O ministro enfatizou que, sem um déficit primário, são as elevadas taxas de juros que encarecem o endividamento e afetam toda a população, exigindo forte responsabilidade na condução econômica.
Para reverter o cenário, a gestão defende construir credibilidade perante investidores nacionais e estrangeiros.

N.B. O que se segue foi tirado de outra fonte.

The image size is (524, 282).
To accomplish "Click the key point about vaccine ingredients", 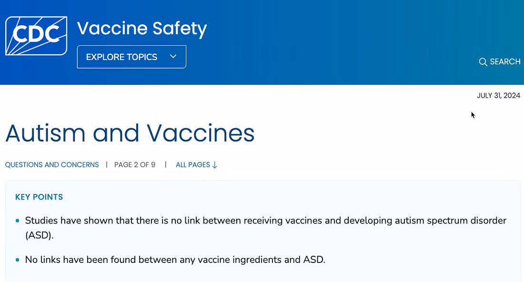I will tap(175, 260).
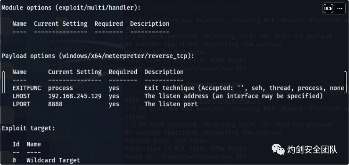
Task: Click the OCR text recognition icon
Action: (328, 9)
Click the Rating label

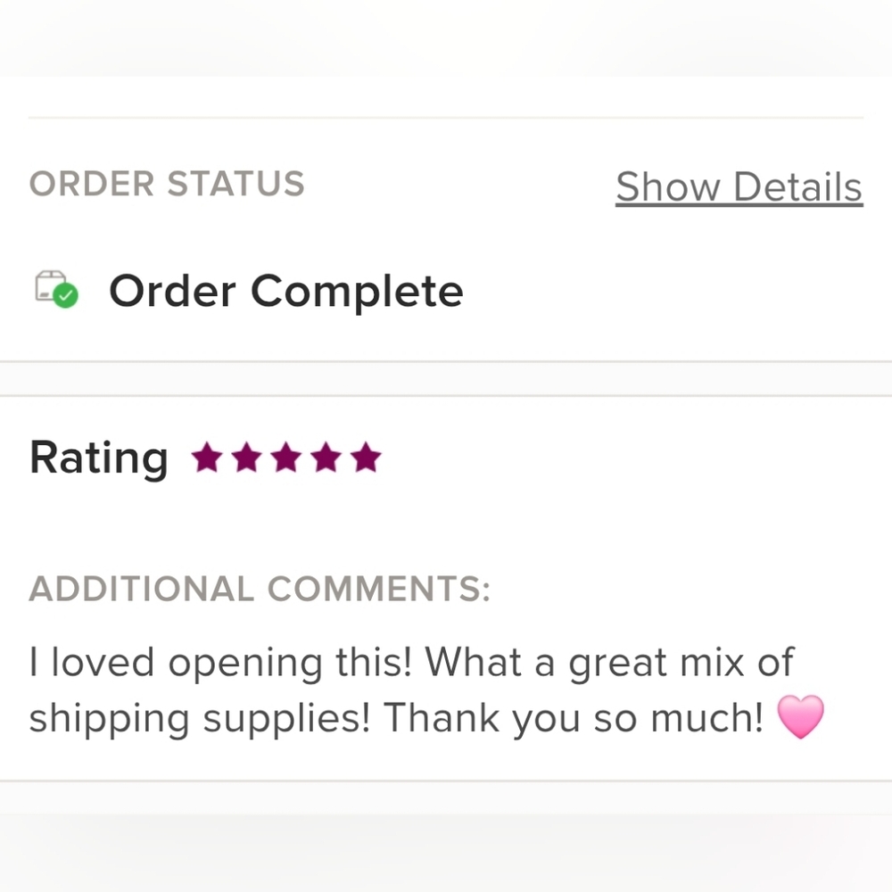pyautogui.click(x=98, y=458)
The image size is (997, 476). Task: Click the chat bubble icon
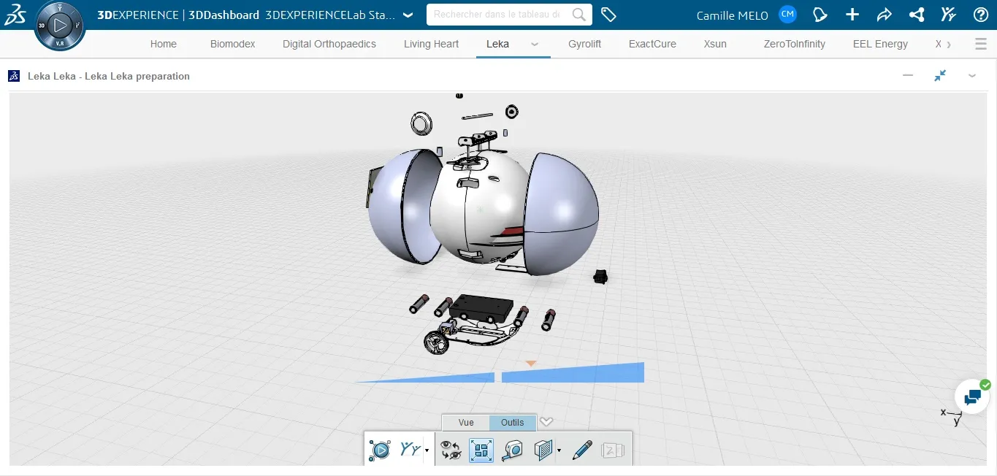[972, 397]
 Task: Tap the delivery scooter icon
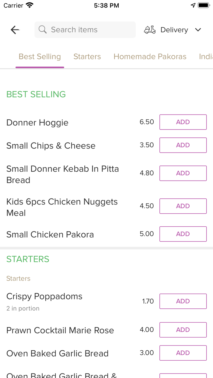pos(149,29)
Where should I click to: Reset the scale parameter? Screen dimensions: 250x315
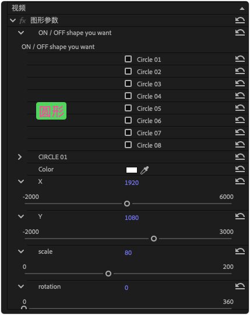pyautogui.click(x=240, y=251)
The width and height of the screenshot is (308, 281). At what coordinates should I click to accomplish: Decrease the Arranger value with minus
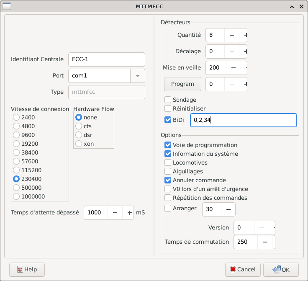228,209
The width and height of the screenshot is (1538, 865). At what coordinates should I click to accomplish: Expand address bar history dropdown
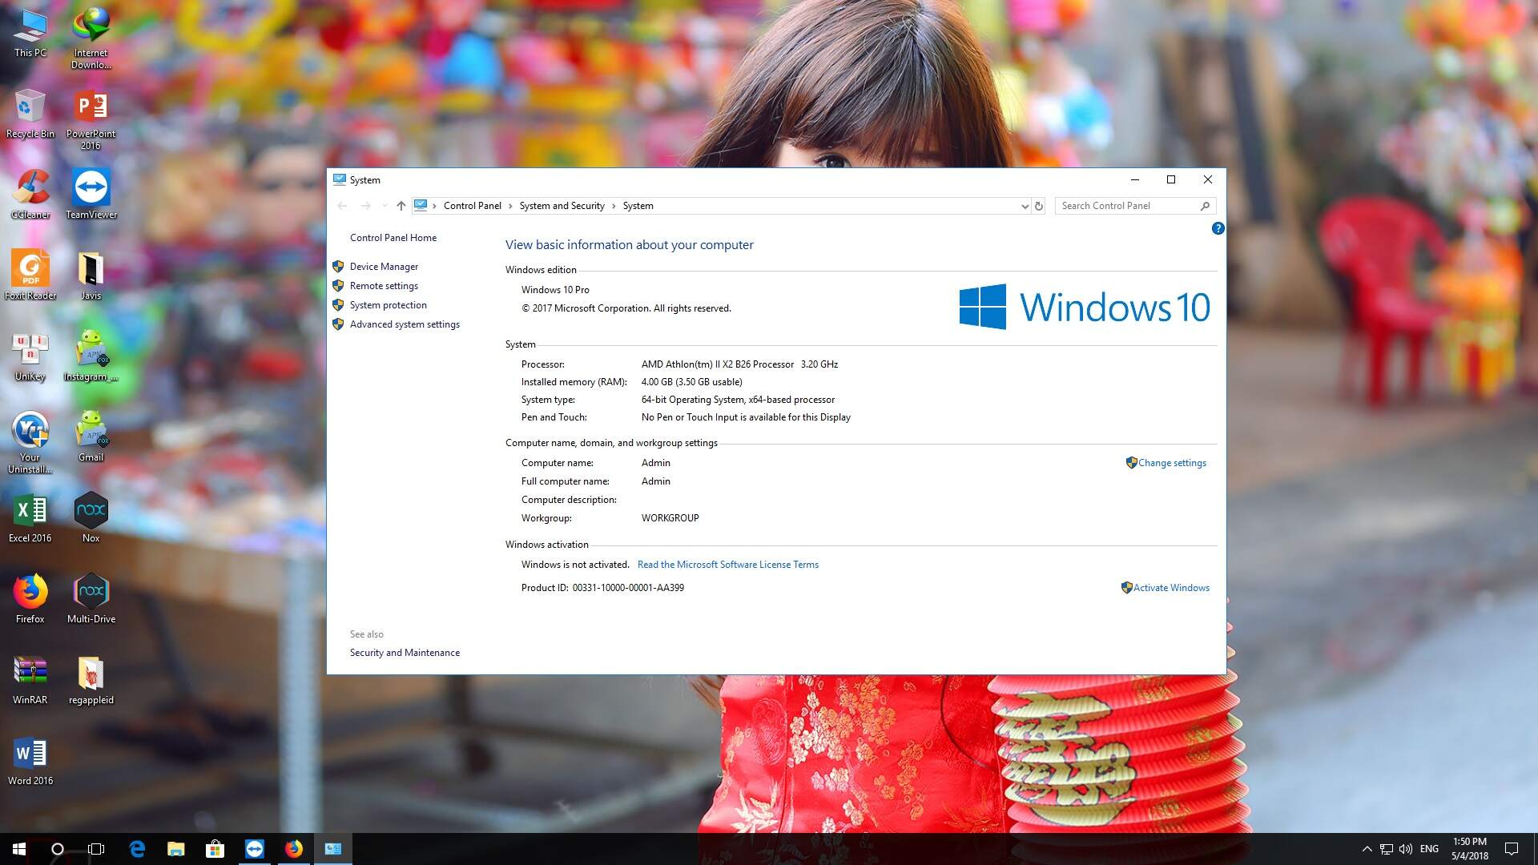(x=1025, y=206)
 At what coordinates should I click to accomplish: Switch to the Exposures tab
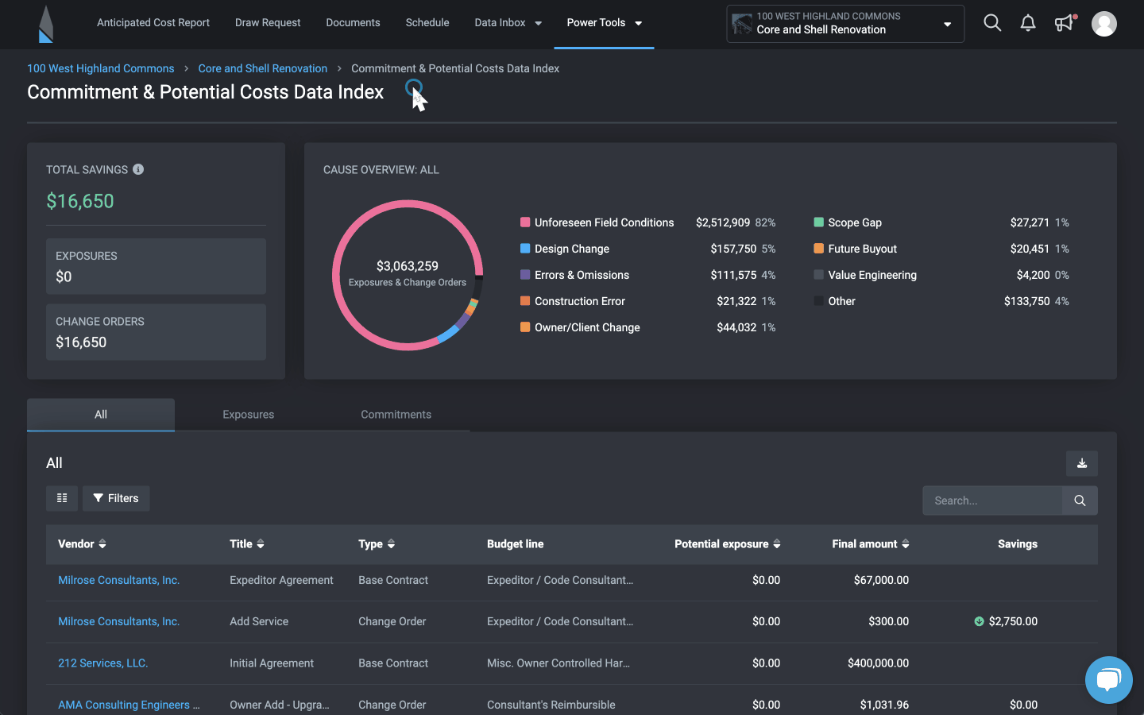point(248,415)
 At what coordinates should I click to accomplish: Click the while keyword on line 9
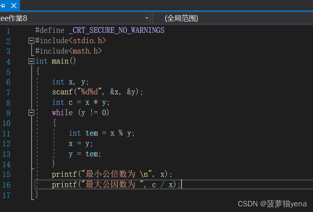[x=62, y=112]
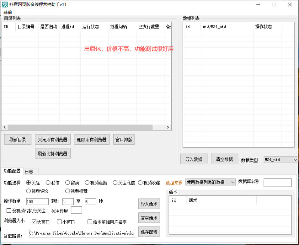This screenshot has width=299, height=245.
Task: Click the 导入话术 button
Action: tap(149, 204)
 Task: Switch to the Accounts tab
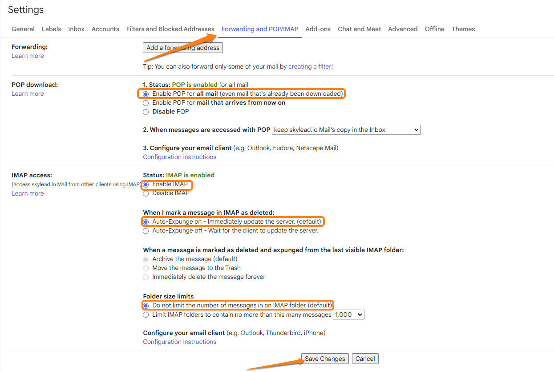(105, 29)
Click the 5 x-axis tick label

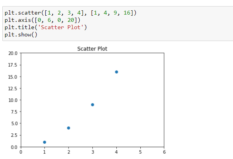click(140, 152)
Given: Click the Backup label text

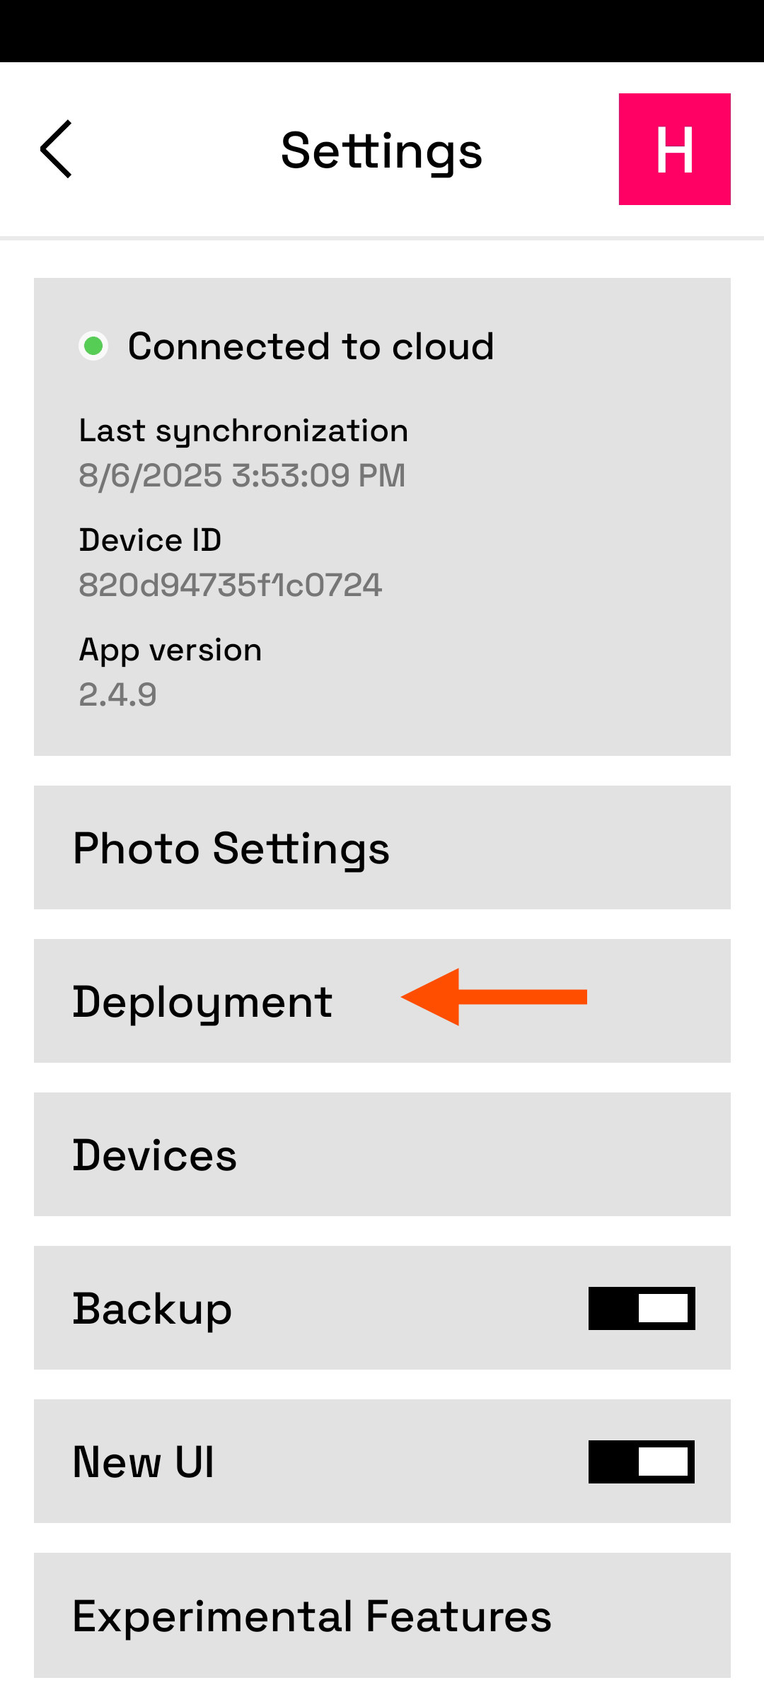Looking at the screenshot, I should pyautogui.click(x=153, y=1309).
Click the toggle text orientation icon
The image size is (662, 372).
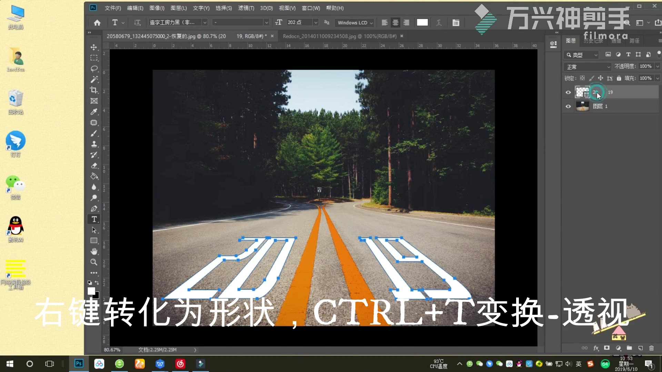click(137, 22)
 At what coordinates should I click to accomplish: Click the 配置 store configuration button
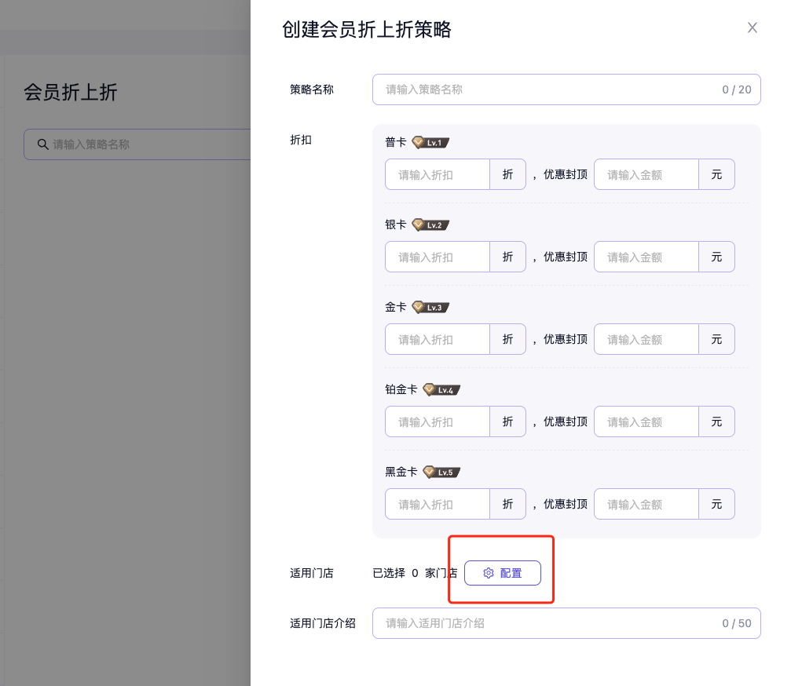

A previsibilidade fiscal é vista como essencial para garantir a redução gradual desses custos ao longo dos anos.
Instabilidade internacional e consolidação fiscal
A importância do equilíbrio orçamentário ganha relevância diante de um ambiente global instável, marcado por tensões geopolíticas e conflitos armados entre nações.
Diante dessas incertezas externas, Durigan destacou a necessidade de adotar medidas racionais que preservem os cofres públicos e garantam a proteção dos cidadãos.
Ele ressaltou que a consolidação fiscal prepara a nação para enfrentar turbulências internacionais, permitindo novos investimentos estratégicos e promovendo a melhoria da qualidade de vida da população.
Ao buscar estabilidade, o objetivo do governo é consolidar o Brasil como um porto seguro para o capital global em momentos de incerteza internacional.